» DATASET RECORDS
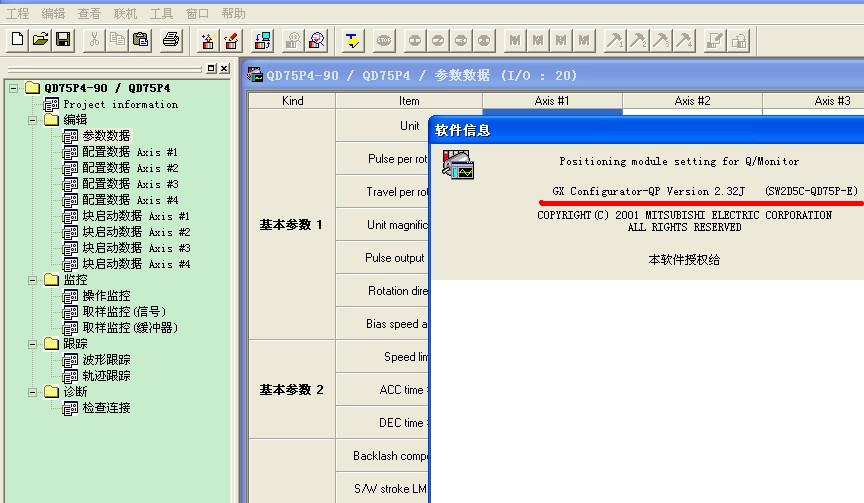Click the Print toolbar icon
Viewport: 864px width, 503px height.
tap(171, 40)
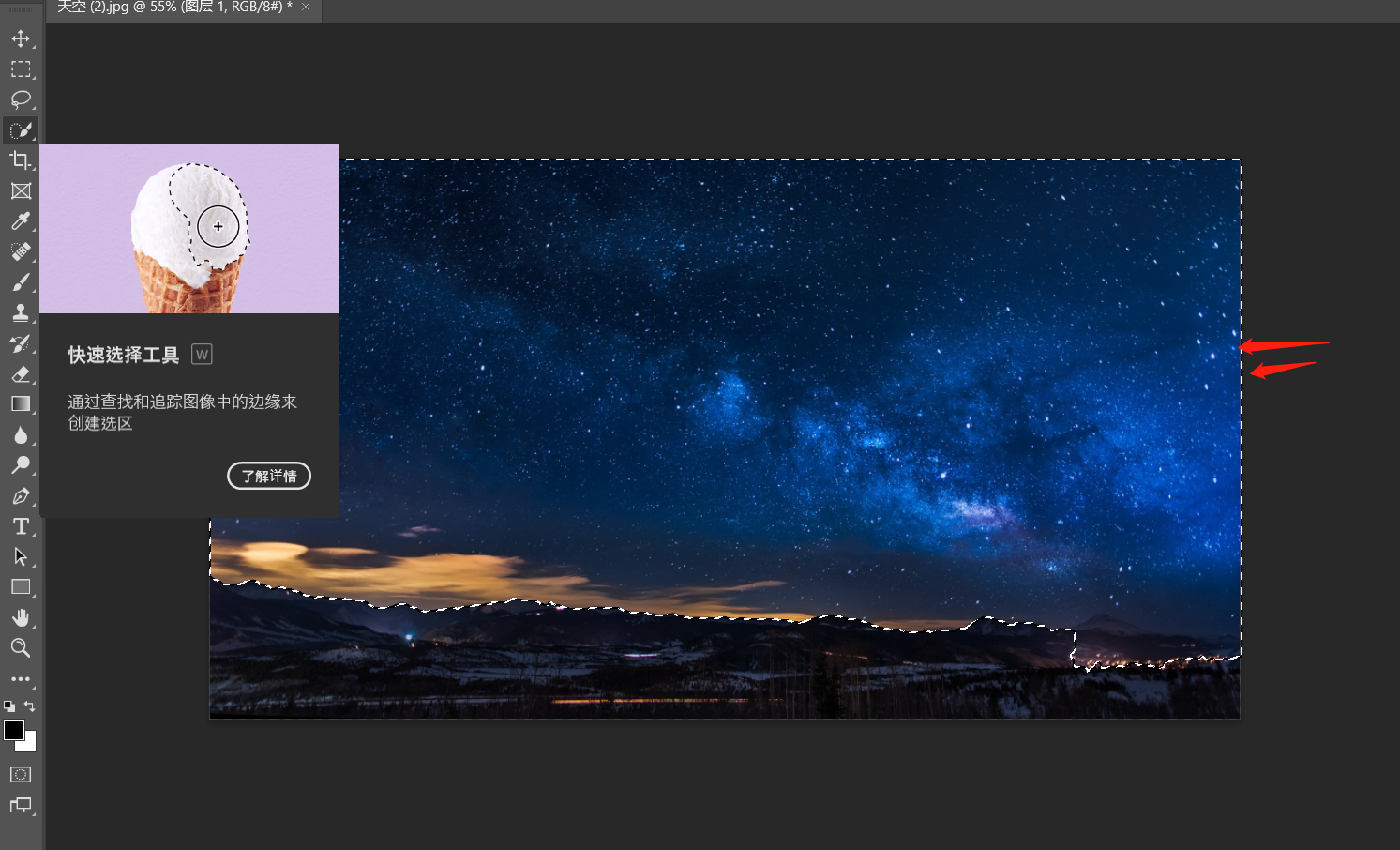Select the Pen tool
The image size is (1400, 850).
(21, 495)
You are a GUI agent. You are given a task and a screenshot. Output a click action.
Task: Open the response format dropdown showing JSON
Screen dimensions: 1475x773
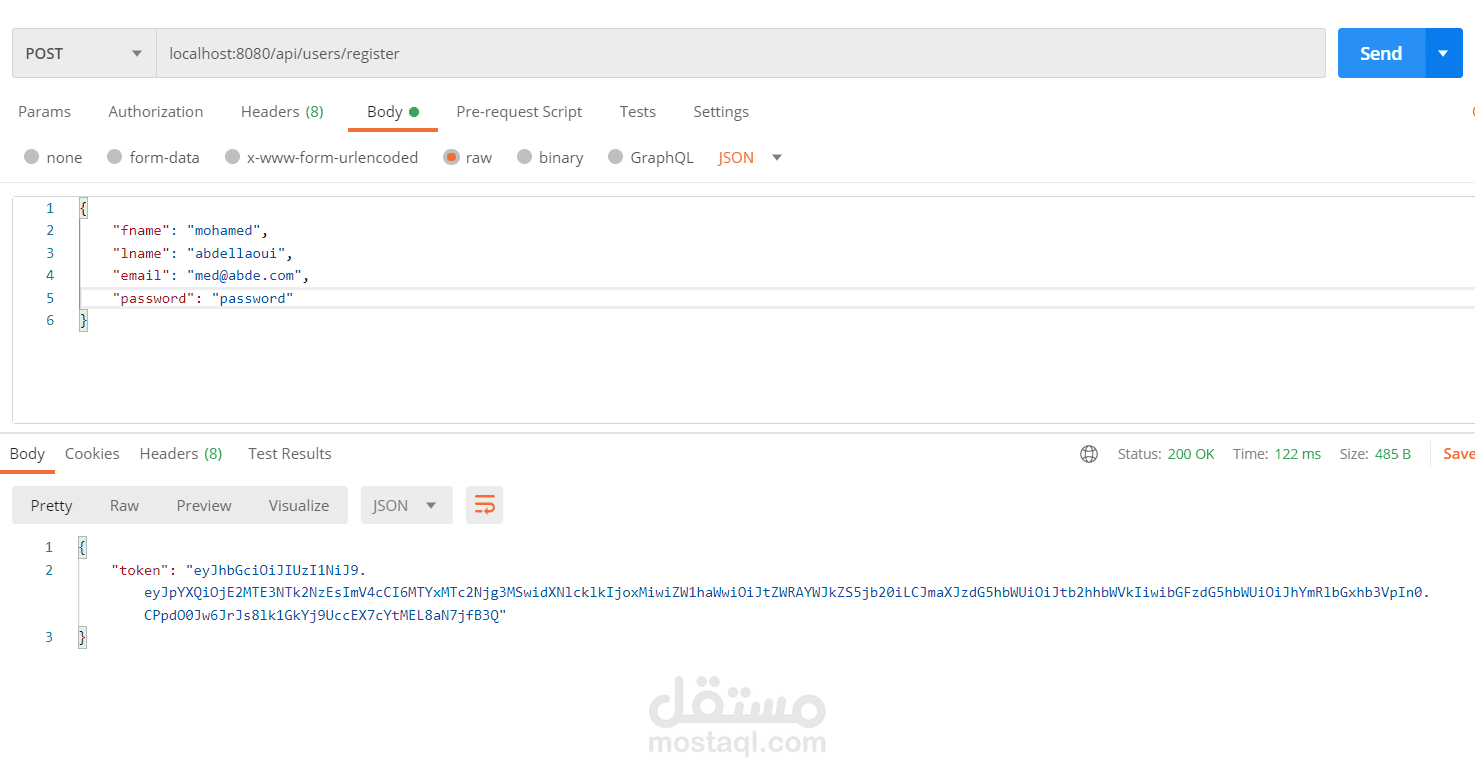click(406, 505)
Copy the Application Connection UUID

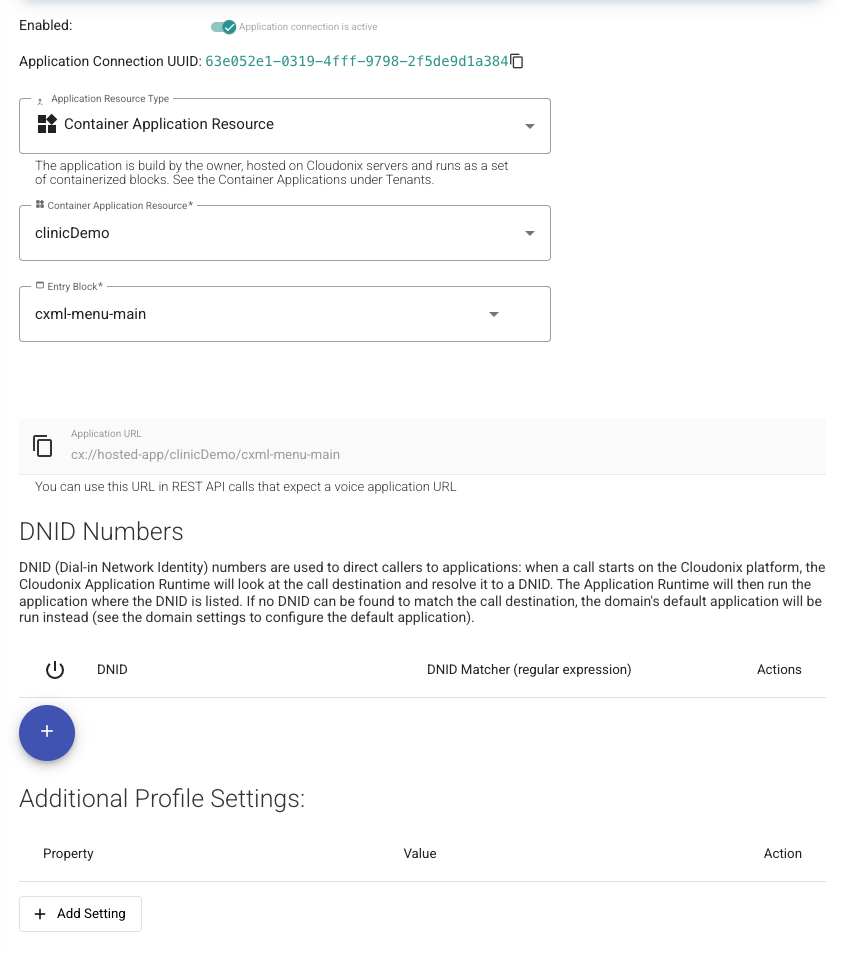click(517, 61)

» ASSIGNMENT
Start with the line holding "Screen dimensions: 1475x773" and repeat exactly every line through the final line of the records above, but no pictures and nothing more.

» WORKED SOLUTION
Screen dimensions: 1475x773
click(406, 505)
Copy the Application Connection UUID

click(517, 61)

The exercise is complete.